***** Supplied data
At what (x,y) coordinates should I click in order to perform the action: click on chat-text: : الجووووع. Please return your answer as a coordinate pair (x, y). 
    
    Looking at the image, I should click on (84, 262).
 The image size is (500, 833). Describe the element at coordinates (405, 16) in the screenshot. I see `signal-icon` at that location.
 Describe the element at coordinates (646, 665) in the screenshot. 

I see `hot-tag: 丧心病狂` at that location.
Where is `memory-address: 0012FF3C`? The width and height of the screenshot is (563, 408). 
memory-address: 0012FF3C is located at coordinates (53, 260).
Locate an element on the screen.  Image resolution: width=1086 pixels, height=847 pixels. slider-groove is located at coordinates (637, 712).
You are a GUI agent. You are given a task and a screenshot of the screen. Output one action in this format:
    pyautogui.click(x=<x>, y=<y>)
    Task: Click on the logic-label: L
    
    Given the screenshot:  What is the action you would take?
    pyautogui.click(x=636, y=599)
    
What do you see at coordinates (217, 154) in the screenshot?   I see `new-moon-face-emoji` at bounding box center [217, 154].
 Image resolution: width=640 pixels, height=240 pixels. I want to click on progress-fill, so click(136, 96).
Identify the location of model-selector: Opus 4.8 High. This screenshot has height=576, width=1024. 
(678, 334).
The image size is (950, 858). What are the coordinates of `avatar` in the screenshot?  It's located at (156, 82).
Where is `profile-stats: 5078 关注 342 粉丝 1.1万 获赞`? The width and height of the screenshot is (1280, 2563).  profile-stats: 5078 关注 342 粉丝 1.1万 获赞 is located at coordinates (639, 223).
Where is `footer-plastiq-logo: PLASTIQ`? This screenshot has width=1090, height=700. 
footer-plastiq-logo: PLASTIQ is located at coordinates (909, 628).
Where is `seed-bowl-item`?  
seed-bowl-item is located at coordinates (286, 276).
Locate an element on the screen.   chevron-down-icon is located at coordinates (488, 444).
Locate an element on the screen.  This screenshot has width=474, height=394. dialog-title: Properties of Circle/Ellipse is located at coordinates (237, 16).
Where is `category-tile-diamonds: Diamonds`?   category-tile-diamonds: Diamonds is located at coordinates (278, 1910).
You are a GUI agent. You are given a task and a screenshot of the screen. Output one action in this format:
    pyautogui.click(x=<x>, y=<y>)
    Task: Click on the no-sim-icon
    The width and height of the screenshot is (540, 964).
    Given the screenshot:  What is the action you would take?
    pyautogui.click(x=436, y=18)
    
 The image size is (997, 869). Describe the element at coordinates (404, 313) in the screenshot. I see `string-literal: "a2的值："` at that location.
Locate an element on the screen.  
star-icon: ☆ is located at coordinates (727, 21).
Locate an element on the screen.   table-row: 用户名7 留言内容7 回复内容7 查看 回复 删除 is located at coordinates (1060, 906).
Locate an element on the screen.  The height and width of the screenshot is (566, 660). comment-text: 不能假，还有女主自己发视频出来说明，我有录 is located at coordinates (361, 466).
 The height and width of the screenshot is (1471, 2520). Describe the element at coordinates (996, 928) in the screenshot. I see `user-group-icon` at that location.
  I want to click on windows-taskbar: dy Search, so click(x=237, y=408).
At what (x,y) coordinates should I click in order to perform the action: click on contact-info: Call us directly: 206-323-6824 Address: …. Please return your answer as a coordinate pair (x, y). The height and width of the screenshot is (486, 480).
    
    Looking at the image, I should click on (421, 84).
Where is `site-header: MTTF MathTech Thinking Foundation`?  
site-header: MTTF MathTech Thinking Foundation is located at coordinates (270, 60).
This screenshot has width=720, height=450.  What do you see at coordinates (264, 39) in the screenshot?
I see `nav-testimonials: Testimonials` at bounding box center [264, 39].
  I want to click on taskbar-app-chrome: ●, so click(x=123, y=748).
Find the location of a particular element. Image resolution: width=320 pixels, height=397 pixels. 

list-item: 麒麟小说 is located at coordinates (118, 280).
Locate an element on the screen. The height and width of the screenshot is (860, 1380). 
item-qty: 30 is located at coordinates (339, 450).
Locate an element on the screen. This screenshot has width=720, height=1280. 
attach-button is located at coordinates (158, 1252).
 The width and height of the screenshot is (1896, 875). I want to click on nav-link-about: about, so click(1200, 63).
**********
#### Exercise description:
Reproduce all of the records above verbatim, line for line.

#### Solution to this exercise:
At what (x,y) coordinates should I click in order to perform the action: click on chat-text: : الجووووع. Please return your answer as a coordinate pair (x, y). 
    
    Looking at the image, I should click on (84, 262).
 The image size is (500, 833). Describe the element at coordinates (405, 16) in the screenshot. I see `signal-icon` at that location.
 Describe the element at coordinates (646, 665) in the screenshot. 

I see `hot-tag: 丧心病狂` at that location.
Where is `memory-address: 0012FF3C`? The width and height of the screenshot is (563, 408). 
memory-address: 0012FF3C is located at coordinates (53, 260).
Locate an element on the screen.  Image resolution: width=1086 pixels, height=847 pixels. slider-groove is located at coordinates (637, 712).
You are a GUI agent. You are given a task and a screenshot of the screen. Output one action in this format:
    pyautogui.click(x=<x>, y=<y>)
    Task: Click on the logic-label: L
    
    Given the screenshot:  What is the action you would take?
    pyautogui.click(x=636, y=599)
    
What do you see at coordinates (217, 154) in the screenshot?   I see `new-moon-face-emoji` at bounding box center [217, 154].
 Image resolution: width=640 pixels, height=240 pixels. I want to click on progress-fill, so click(136, 96).
Identify the location of model-selector: Opus 4.8 High. This screenshot has height=576, width=1024. 
(678, 334).
The image size is (950, 858). What are the coordinates of `avatar` in the screenshot?  It's located at (156, 82).
Where is `profile-stats: 5078 关注 342 粉丝 1.1万 获赞`? The width and height of the screenshot is (1280, 2563).  profile-stats: 5078 关注 342 粉丝 1.1万 获赞 is located at coordinates (639, 223).
Where is `footer-plastiq-logo: PLASTIQ`? This screenshot has width=1090, height=700. 
footer-plastiq-logo: PLASTIQ is located at coordinates (909, 628).
Where is `seed-bowl-item`?  
seed-bowl-item is located at coordinates (286, 276).
Locate an element on the screen.   chevron-down-icon is located at coordinates (488, 444).
Locate an element on the screen.  This screenshot has width=474, height=394. dialog-title: Properties of Circle/Ellipse is located at coordinates (237, 16).
Where is `category-tile-diamonds: Diamonds`?   category-tile-diamonds: Diamonds is located at coordinates (278, 1910).
You are a GUI agent. You are given a task and a screenshot of the screen. Output one action in this format:
    pyautogui.click(x=<x>, y=<y>)
    Task: Click on the no-sim-icon
    The width and height of the screenshot is (540, 964).
    Given the screenshot:  What is the action you would take?
    pyautogui.click(x=436, y=18)
    
 The image size is (997, 869). Describe the element at coordinates (404, 313) in the screenshot. I see `string-literal: "a2的值："` at that location.
Locate an element on the screen.  
star-icon: ☆ is located at coordinates (727, 21).
Locate an element on the screen.   table-row: 用户名7 留言内容7 回复内容7 查看 回复 删除 is located at coordinates (1060, 906).
Locate an element on the screen.  The height and width of the screenshot is (566, 660). comment-text: 不能假，还有女主自己发视频出来说明，我有录 is located at coordinates (361, 466).
 The height and width of the screenshot is (1471, 2520). Describe the element at coordinates (996, 928) in the screenshot. I see `user-group-icon` at that location.
  I want to click on windows-taskbar: dy Search, so click(x=237, y=408).
At what (x,y) coordinates should I click in order to perform the action: click on contact-info: Call us directly: 206-323-6824 Address: …. Please return your answer as a coordinate pair (x, y). The height and width of the screenshot is (486, 480).
    
    Looking at the image, I should click on (421, 84).
Where is `site-header: MTTF MathTech Thinking Foundation`?  
site-header: MTTF MathTech Thinking Foundation is located at coordinates (270, 60).
This screenshot has width=720, height=450.  What do you see at coordinates (264, 39) in the screenshot?
I see `nav-testimonials: Testimonials` at bounding box center [264, 39].
  I want to click on taskbar-app-chrome: ●, so click(x=123, y=748).
Find the location of a particular element. Image resolution: width=320 pixels, height=397 pixels. 

list-item: 麒麟小说 is located at coordinates (118, 280).
Locate an element on the screen. The height and width of the screenshot is (860, 1380). 
item-qty: 30 is located at coordinates (339, 450).
Locate an element on the screen. This screenshot has width=720, height=1280. 
attach-button is located at coordinates (158, 1252).
 The width and height of the screenshot is (1896, 875). I want to click on nav-link-about: about, so click(1200, 63).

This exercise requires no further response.